17th Sunday of the Year [C] 2010

 

          Everyone likes a bargain!  How many of us will drive an extra mile to fill our gas tank up for five cents less per gallon than the station just down the street?  Many people also enjoy haggling over the price of something.  When I was a student in Rome, I used to love to haggle with the street vendors—it was a great game.  And car dealers hate to see me coming—I come loaded for bear.

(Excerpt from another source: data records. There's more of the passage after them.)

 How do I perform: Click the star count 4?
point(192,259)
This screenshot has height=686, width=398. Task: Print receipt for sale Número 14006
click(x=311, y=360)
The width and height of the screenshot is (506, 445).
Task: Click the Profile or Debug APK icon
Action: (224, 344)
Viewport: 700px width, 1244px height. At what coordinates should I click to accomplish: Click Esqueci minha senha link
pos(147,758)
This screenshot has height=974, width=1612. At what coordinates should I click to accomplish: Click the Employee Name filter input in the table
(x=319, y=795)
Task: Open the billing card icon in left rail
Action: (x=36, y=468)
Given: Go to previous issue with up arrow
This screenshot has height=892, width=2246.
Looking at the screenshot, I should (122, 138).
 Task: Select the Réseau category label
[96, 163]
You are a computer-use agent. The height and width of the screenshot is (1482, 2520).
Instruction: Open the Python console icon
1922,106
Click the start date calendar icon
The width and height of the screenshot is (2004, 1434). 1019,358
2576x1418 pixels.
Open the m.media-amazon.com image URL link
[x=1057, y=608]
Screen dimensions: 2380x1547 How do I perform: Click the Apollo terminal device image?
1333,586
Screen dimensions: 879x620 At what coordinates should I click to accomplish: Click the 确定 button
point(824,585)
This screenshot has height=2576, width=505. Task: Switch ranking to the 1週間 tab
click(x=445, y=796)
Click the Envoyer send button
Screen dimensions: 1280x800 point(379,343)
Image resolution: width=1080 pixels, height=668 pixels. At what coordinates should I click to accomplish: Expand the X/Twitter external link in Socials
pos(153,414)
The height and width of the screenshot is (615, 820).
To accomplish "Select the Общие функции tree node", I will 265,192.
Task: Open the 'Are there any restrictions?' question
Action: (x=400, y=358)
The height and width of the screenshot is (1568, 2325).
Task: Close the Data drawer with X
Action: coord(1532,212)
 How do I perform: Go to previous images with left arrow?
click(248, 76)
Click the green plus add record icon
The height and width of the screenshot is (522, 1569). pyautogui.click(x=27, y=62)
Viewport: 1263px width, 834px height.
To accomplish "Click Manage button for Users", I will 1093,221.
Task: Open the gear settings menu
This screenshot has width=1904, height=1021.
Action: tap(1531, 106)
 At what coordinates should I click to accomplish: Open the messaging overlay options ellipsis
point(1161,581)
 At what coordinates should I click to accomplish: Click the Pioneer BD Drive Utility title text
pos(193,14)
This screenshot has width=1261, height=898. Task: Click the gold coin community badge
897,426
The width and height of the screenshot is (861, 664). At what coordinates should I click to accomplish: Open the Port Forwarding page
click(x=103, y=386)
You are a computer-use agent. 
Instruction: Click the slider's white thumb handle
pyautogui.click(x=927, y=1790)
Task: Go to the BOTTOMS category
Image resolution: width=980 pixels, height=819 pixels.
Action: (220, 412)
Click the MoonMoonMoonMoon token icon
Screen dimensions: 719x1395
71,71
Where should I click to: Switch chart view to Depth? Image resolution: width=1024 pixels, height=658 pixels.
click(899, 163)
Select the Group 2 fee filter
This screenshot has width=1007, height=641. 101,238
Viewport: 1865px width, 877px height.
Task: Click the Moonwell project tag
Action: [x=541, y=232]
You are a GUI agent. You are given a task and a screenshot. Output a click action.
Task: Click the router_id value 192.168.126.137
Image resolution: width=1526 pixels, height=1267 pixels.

I guess we all like to feel that we have had the last word on something.

 

          Even in prayer we bring out this quality of “bargaining” or “haggling.”  Remember the childhood bargains we made with God?  “Dear God, please let mom and dad get me a bike for my birthday, and I promise I’ll say my prayers every night.”  Or “Dear God, please let me pass all my tests this time and I promise I’ll study harder next semester.”

 

          Abraham is one of the best examples of persistent haggling.  He just never gives up or gives in.  Of course, he has a reason.  In this reading he is trying to save the lives of his nephew Lot and his family.  When the Lord mentions that he intends to see if Sodom and Gomorrah deserve the destruction that others were demanding, Abraham immediately begins to bargain for Lot’s rescue. 

 

          The first thing he did was the strategy of any good bargainer—he appealed to the goodwill of his opponent: Will you sweep away the innocent with the guilty?…  Should not the judge of the world act with justice?” He questions the integrity of the other, but this time the other happens to be God.

 

          The Lord agrees with Abraham and promises to spare Sodom and Gomorrah for fifty just people.  But Abraham suspects that the number of righteous people is far less than fifty, so he goes to work, whittling the Lord down to agree to spare the cities if only ten just people can be found.  So in the end it appears that Abraham has won the bargain.

 

          This is often the way with us in prayer, isn’t it?  After all our bargaining with God, it appears that we have gotten what we asked for—that we have won and God, in a sense, has been overwhelmed by our persistence.  I guess we have the same blindness as Abraham.  Although the reading today ends with the apparent victory of Abraham, the story goes on to tell of both the salvation of Lot and the destruction of Sodom and Gomorrah because, in fact, there were not even ten just people in the two towns.

 

          When the disciples ask Jesus to teach them how to pray, they too are making a bargain with him.  The bargain is that if they are taught to pray, they will pray.  And when Jesus answers, he teaches them a prayer filled with bargains: “Hallowed be your name…  Your kingdom come  Give us today our daily bread…”  And the toughest one of all: “Forgive us as we forgive those who sin against us.”

 

          Why is this prayer, which we say so often, so demanding?  One answer comes in Paul’s letter to the Colossians: It is because of the great bargain Jesus made with the Father for us: “He cancelled the bond that stood against us with all its claims, snatching it up and nailing it to a cross.”  Jesus Christ wagered his life for ours—the bargain exchanged his death for our life.

 

          That’s what all this bargaining is about—that we, like Abraham and Jesus, would be willing to stand and plead for someone else, that we would be willing to intercede for the happiness, safety, preservation, good fortune, or escape from death of another human being.

 

 

          The power of intercessory prayer—“bargaining” to a certain degree—takes a great deal of persistence, and maybe it will succeed for no other reason than the one given in this gospel passage—to shut up the petitioner.  But Jesus doesn’t say there’s anything wrong with that.  It operates in all of us, the human element protruding.  But if that’s the reason why in the end someone gets fed or sheltered or paid justly or freed from oppression or has their marriage saved, then the haggling has been worth it.

 

          Jesus promises answers, but he says that we have to be willing to ask, to seek and to knock.  We have to be willing to put ourselves into that pleading position and then accept the answer that is given.  The answer may not be what we expected; it may be more than we expected.  But we have to believe in the love and mercy and compassion of God, the same God who listened to Abraham, saved Lot, raised Jesus, and created us for life.